═══ DATASET CONTENT ═══

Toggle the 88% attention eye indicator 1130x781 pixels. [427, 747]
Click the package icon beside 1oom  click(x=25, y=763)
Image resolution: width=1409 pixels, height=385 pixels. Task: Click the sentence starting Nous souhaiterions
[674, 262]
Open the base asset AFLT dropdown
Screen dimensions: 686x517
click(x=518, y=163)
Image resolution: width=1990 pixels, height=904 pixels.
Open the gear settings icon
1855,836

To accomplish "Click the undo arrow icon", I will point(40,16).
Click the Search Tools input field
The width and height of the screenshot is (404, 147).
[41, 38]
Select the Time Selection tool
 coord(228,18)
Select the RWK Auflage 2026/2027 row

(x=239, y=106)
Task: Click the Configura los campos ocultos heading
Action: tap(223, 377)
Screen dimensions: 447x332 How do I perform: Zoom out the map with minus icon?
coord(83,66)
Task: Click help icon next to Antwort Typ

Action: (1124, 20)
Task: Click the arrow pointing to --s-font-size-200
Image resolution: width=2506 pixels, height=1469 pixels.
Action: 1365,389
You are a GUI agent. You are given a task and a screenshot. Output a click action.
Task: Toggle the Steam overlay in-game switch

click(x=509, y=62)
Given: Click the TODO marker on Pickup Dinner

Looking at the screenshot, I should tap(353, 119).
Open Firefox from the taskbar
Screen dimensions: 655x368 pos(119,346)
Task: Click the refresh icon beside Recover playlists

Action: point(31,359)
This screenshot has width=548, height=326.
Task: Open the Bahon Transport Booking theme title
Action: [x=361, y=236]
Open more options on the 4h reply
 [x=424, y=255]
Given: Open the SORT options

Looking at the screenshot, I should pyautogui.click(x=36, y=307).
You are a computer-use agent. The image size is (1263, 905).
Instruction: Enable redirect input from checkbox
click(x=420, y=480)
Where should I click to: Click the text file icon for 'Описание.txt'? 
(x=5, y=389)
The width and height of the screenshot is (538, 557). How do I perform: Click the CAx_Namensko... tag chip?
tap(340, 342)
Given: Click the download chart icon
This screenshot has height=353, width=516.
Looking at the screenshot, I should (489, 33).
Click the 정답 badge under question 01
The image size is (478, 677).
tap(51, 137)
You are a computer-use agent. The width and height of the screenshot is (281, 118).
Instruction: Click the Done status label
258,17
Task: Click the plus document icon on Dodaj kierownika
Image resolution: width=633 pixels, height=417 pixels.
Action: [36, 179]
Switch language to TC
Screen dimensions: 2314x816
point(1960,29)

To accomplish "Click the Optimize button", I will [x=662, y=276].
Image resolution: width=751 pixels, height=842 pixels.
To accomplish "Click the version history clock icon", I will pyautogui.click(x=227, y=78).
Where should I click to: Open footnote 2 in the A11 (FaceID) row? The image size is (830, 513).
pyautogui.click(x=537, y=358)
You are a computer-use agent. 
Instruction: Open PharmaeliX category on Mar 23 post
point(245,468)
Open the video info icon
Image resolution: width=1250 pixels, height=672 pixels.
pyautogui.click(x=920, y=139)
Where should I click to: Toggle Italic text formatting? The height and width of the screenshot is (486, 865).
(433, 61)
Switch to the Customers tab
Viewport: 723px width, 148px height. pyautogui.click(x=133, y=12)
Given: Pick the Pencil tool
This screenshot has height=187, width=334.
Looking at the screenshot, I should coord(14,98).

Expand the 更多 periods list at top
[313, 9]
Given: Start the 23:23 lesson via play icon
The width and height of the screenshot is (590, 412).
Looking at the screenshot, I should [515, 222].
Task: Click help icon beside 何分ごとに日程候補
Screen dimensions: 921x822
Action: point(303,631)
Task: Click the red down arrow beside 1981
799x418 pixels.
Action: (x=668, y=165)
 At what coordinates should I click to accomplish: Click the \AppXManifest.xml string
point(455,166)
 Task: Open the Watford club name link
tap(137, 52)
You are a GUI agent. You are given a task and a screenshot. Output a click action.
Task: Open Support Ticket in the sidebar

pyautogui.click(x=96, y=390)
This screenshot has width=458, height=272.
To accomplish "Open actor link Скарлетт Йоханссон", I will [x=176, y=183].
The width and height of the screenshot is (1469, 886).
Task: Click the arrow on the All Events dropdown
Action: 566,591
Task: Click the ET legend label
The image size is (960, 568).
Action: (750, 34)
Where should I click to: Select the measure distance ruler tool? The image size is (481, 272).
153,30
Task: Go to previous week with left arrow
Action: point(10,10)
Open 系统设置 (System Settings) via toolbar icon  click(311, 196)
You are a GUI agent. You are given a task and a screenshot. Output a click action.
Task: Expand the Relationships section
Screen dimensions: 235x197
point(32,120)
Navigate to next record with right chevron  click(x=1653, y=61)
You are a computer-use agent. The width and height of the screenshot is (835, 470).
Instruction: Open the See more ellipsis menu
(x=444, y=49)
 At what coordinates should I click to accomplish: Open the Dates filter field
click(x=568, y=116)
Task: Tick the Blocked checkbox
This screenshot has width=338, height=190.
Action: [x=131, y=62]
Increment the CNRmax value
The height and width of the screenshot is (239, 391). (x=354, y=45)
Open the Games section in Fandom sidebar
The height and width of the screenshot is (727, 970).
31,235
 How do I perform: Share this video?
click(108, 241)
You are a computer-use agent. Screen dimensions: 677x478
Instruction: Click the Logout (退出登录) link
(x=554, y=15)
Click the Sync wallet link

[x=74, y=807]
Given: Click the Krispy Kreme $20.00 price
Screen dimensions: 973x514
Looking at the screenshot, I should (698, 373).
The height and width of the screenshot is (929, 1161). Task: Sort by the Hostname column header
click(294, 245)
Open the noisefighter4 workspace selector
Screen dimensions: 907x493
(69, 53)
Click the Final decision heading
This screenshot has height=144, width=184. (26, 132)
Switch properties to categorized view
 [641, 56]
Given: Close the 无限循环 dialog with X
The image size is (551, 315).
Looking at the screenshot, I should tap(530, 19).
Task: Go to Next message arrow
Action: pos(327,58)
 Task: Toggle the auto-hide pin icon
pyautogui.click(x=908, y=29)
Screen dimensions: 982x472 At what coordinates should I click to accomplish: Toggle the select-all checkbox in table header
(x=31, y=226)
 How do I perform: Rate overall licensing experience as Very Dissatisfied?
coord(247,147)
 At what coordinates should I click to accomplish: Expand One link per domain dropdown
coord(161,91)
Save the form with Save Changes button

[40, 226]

═══

== TASK DETAILS ==
Starting at the line that contains "Open the noisefighter4 workspace selector", write out every line through the last one in the data above, exactly as it stands.

== EXERCISE SOLUTION ==
Open the noisefighter4 workspace selector
Screen dimensions: 907x493
(69, 53)
Click the Final decision heading
This screenshot has height=144, width=184. (26, 132)
Switch properties to categorized view
 [641, 56]
Given: Close the 无限循环 dialog with X
The image size is (551, 315).
Looking at the screenshot, I should tap(530, 19).
Task: Go to Next message arrow
Action: pos(327,58)
 Task: Toggle the auto-hide pin icon
pyautogui.click(x=908, y=29)
Screen dimensions: 982x472 At what coordinates should I click to accomplish: Toggle the select-all checkbox in table header
(x=31, y=226)
 How do I perform: Rate overall licensing experience as Very Dissatisfied?
coord(247,147)
 At what coordinates should I click to accomplish: Expand One link per domain dropdown
coord(161,91)
Save the form with Save Changes button

[40, 226]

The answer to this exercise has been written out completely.